Data Extraction and Quality Assessment

The data included information on the first author, country, publication date, FIGO stage, blood type, peripheral blood test method, overall survival (OS), progression-free survival (PFS) and risk ratio (HR). Randomized controlled trials were evaluated via a modified JADAD 16 scale. This modified JADAD scale was generated according to the random sequence of the literature, allocation concealment, blindness, and whether it described the study participants' withdrawal details. Studies with a total score of 4 to 7 were classified as high-quality research, and those with a total score of 1 to 3 were classified as low-quality research. Retrospective studies were evaluated using the Newcastle-Ottawa Scale (NOS), 17 which has three categories, study selection, comparability, and outcome, consisting of a total of 9 stars; 1 to 3 stars indicated low quality, 4 to 6 stars indicated medium quality, and 7 to 9 stars indicated high quality.

Statistical Analysis

The meta-analysis was performed using Stata 15.0. OS and PFS were used as the main evaluation indicators, and subgroup analysis was performed based on the source of ctDNA specimens, ctDNA detection methods, and FIGO staging. The I2 test was used to assess the heterogeneity between studies. 18 If the studies were homogenous (P ≥ .1 and I2 ≤ 50%), the fixed effect model was used for combined analysis; if the studies were heterogeneous (P < .1, I2 > 50%), sensitivity analysis or subgroup analysis was used to find the source of the heterogeneity. When the heterogeneity was still large, the random effect model was used, or the results were discarded and descriptive analysis was used. When the number of individual outcome indicators included in the literature was more than 10, the publication bias of each indicator was analysed using a funnel chart and Begg's bias test. 19

Results

Search Results

A total of 107 related documents were retrieved from the database, and 64 articles remained after excluding duplicates. After a full-text review, 8 studies with a total of 627 patients were included. The search and selection process are shown in Figure 1.

Figure 1.

Figure 1.

Articles searching flow chart.

Characteristics of the Included Studies

The main indicators of all studies were OS and PFS, and the 8 included studies were published between 2012 and 2020. All of these 8 studies discussed ctDNA and ovarian cancer FIGO staging.4,2026 Five articles were retrospective studies,4,21,22,24,25 and 3 articles were randomized control studies.20,23,26 In 6 articles, the ctDNA test specimens were plasma (426 patients),4,20,2326 and in 2 articles, the test specimens were serum (201 patients).21,22 Five studies evaluated ctDNA by real-time PCR (531 patients),2022,25,26 and 3 studies evaluated ctDNA by digital PCR (96 patients).4,23,24 The basic characteristics of the included studies are shown in Table 5.

Table 5.

Basic Characteristic of Included Studies.

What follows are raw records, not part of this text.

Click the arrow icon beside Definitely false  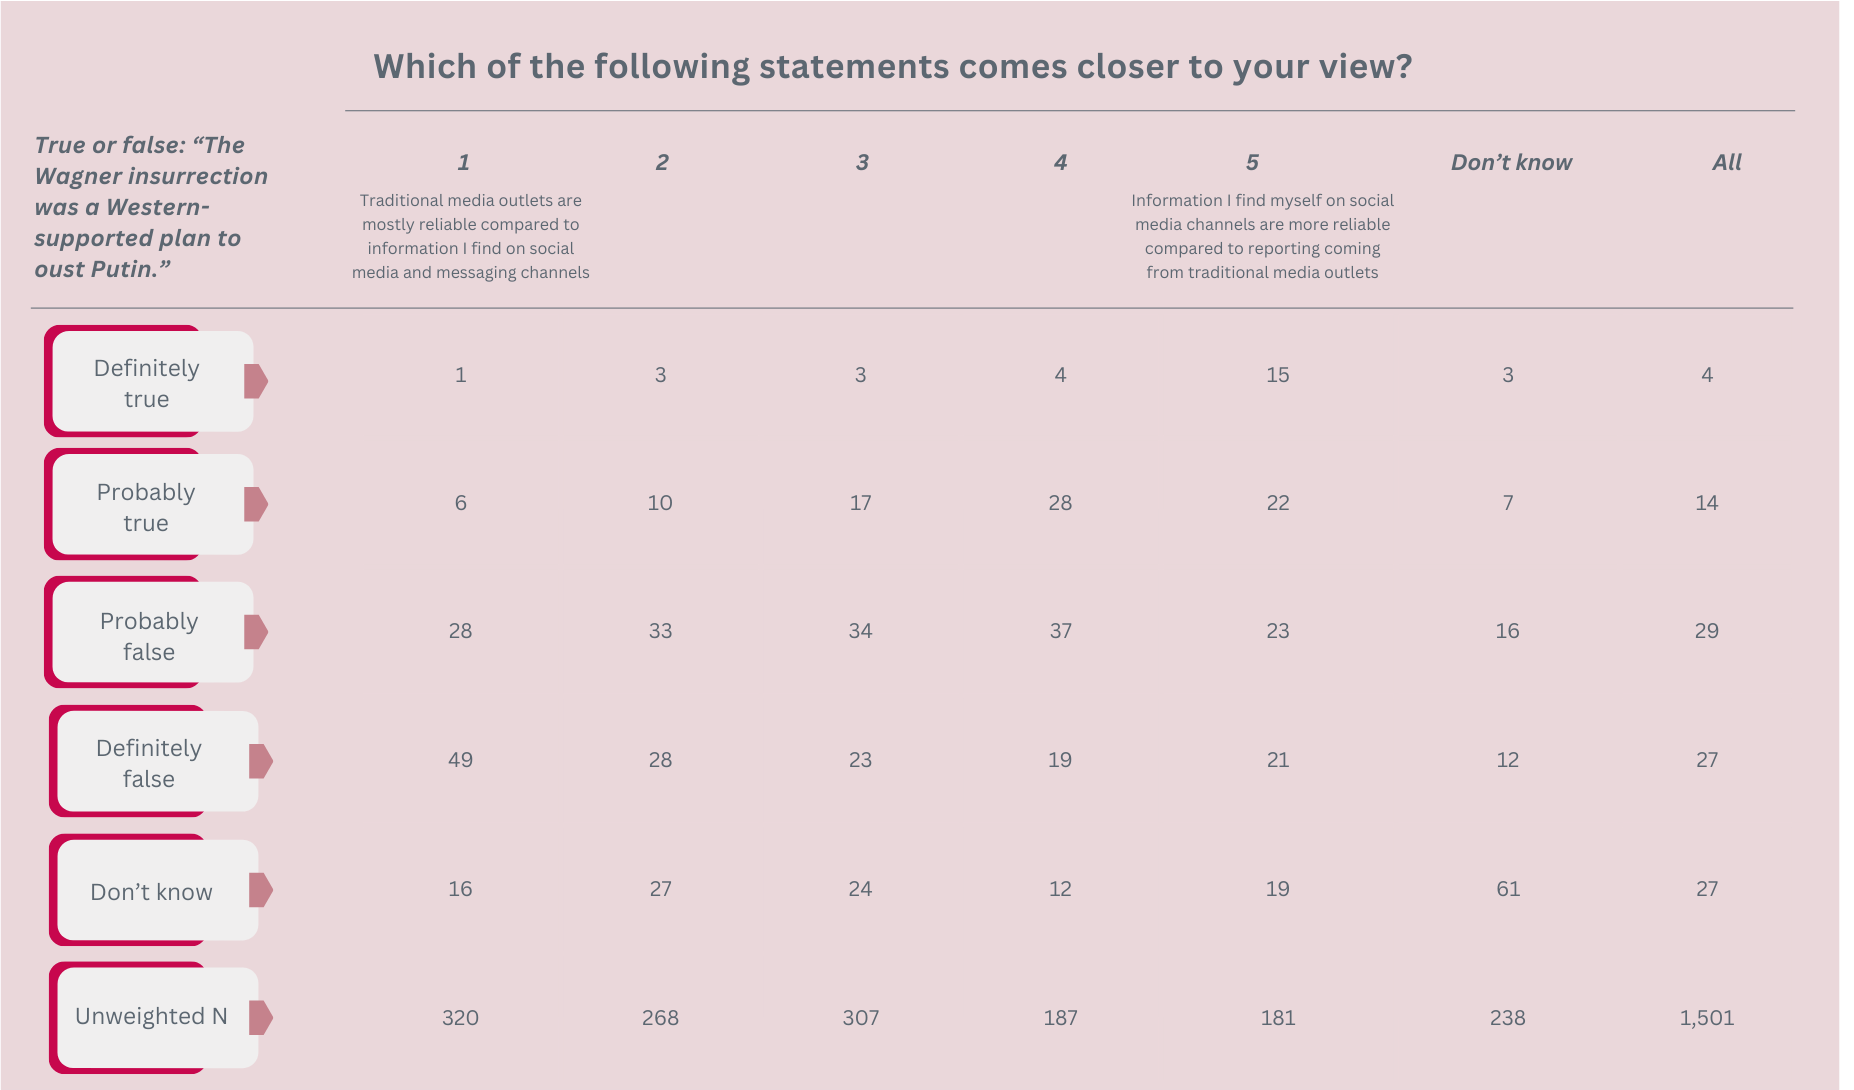coord(261,761)
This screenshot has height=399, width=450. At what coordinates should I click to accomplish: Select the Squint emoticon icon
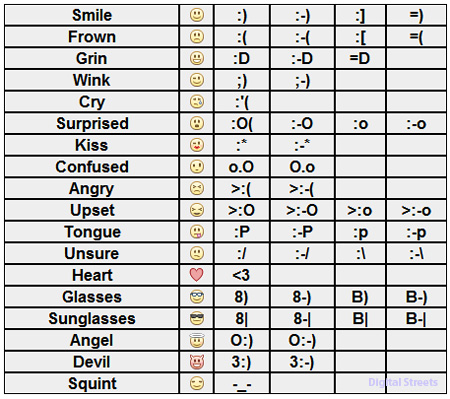point(197,383)
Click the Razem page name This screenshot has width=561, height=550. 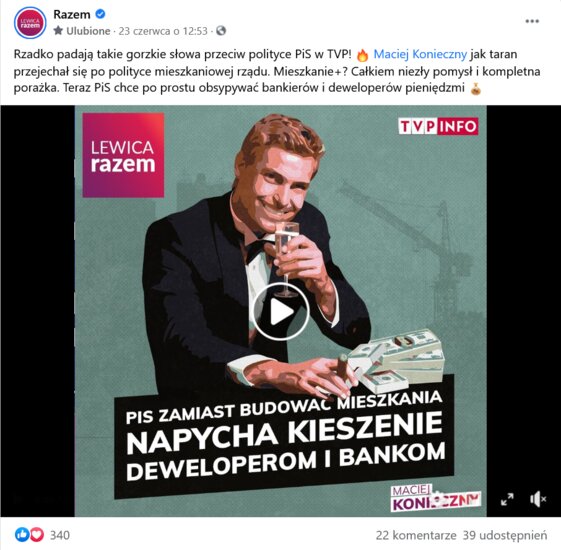72,14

Author Year Research type Study area Number of patients Sourceof DNA Detection method FIGO staging
HONG NO 21 2012 Retrospective Korea 36 Serum Real time-PCR III/IV
Steffensen 24 2014 Retrospective Denmark 144 Plasma Real time-PCR I-IV
Parkinson 4 2016 Retrospective UK 40 Plasma Digital PCR III/IV
Vanderstichele 25 2019 RCT European 119 Plasma Real time-PCR III/IV
Kalavska 19 2018 RCT Slovakia 67 Plasma Real time-PCR I-IV
Meng 20 2019 Retrospective China + Germany 165 Serum Real time-PCR I-IV
Rusan 22 2020 RCT Denmark 24 Plasma Digital PCR III/IV
Steffensen 23 2018 Retrospective Denmark 32 Plasma Digital PCR III/IV

Quality Assessments

Three articles in this included study were randomized controlled trials and were evaluated using a modified JADAD scale. All of them were high-quality studies (4 points) (Table 6). The remaining 5 studies were retrospective studies and were evaluated using NOS. All of these studies were high-quality studies (7-8 points) (Table 7).

Table 6.

Quality Assessments of Randomized Controlled Trials.

Author Random allocation Concealed distribution scheme Blinding Withdrawal Jadad score
Vanderstichele 25 Randomized method (details unknown) Unknown Not mentioned Known 3
Kalavska 19 Randomized method (details unknown) Unknown Not mentioned Known 3
Rusan 22 Randomized method (details unknown) Unknown Not mentioned Known 3

Table 7.

Quality Assessments of Retrospective Research.

Author Selection Comparability Exposure Score
HONG NO 21 ⋆⋆⋆⋆ ⋆⋆ ⋆⋆⋆ 9
Steffensen 24 ⋆⋆⋆ ⋆⋆ ⋆⋆⋆ 8
Parkinson 4 ⋆⋆⋆ ⋆⋆ ⋆⋆⋆ 8
Meng 20 ⋆⋆ ⋆⋆ ⋆⋆⋆ 7
Steffensen 23 ⋆⋆⋆ ⋆⋆ ⋆⋆⋆ 8

Meta-Analysis Results

Overall Survival (OS)

The heterogeneity test (I2 = 48.3%<50%, P = 0.102 > 0.1) suggested that there was no obvious heterogeneity between the studies, with a combined fixed effects HR = 2.36 (95% CI [1.76, 3.17], P < .001) (Figure 2), indicating that ctDNA is significantly associated with decreased OS in patients with ovarian cancer.

Figure 2.

Figure 2.

Forest plot of the association between ctDNA and OS in patients with Ovarian cancer.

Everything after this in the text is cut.